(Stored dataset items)
= = = =

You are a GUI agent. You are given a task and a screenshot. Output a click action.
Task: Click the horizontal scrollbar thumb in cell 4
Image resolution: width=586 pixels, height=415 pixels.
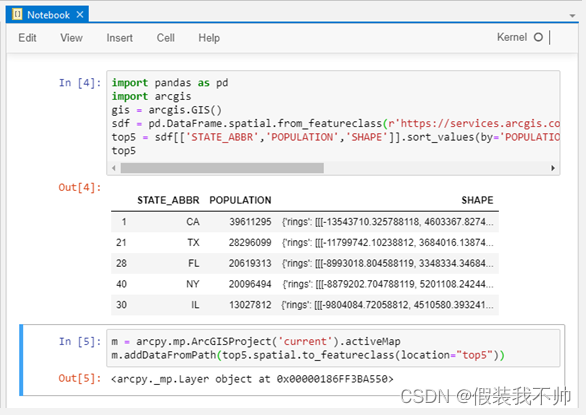pos(222,168)
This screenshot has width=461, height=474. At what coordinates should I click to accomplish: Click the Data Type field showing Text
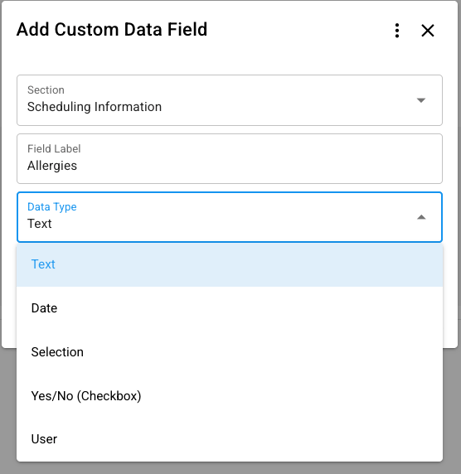pyautogui.click(x=230, y=217)
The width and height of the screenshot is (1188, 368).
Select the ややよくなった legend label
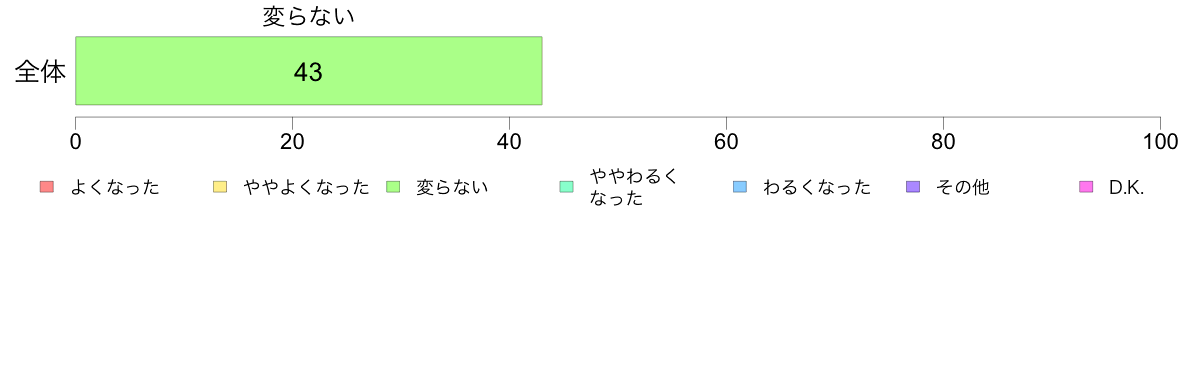(x=306, y=187)
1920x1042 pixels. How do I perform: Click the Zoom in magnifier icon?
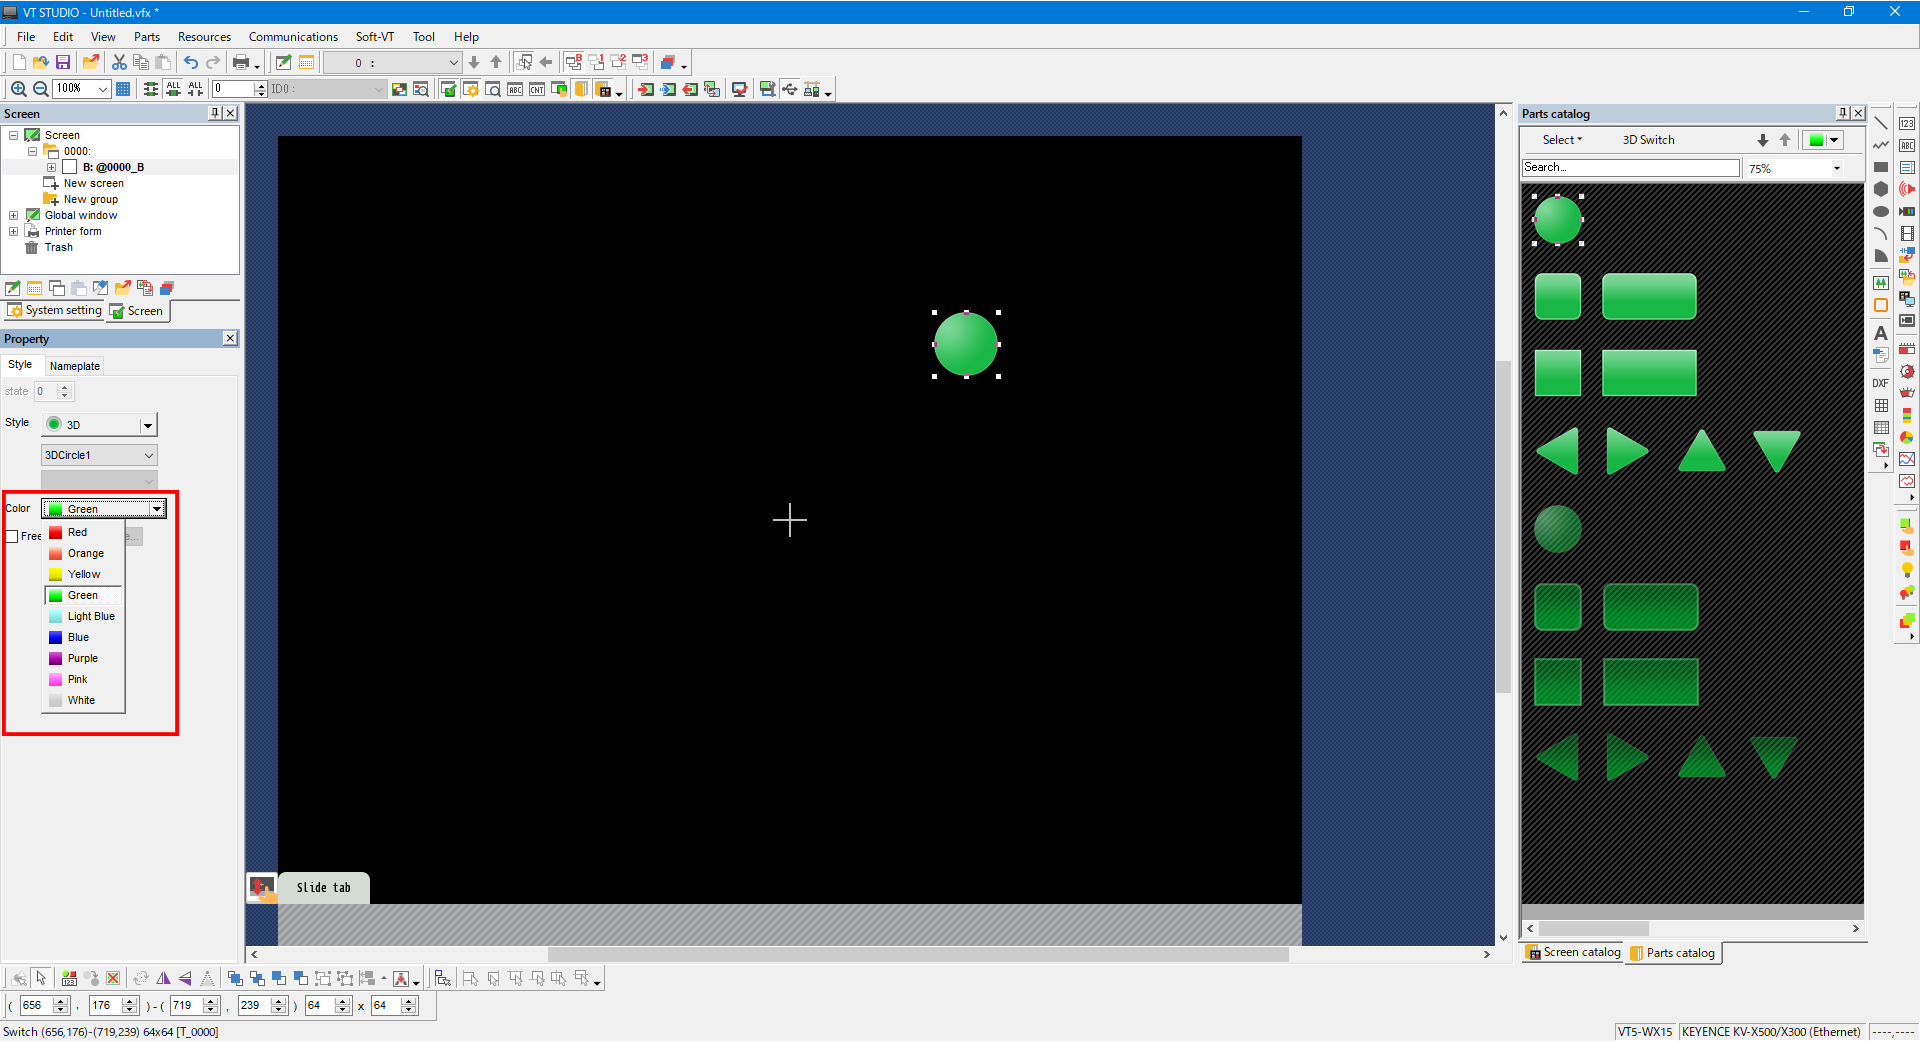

= = = =

> [TO DO] Except for the pictures, set down all of the records exactly.

> [EXPECTED OUTPUT]
You are a GUI agent. You are given a task and a screenshot. Output a click action.
Task: Click the horizontal scrollbar thumb in cell 4
Image resolution: width=586 pixels, height=415 pixels.
pos(222,168)
This screenshot has width=461, height=474. At what coordinates should I click to accomplish: Click the Data Type field showing Text
pyautogui.click(x=230, y=217)
The width and height of the screenshot is (1188, 368).
Select the ややよくなった legend label
(x=306, y=187)
1920x1042 pixels. How do I perform: Click the Zoom in magnifier icon?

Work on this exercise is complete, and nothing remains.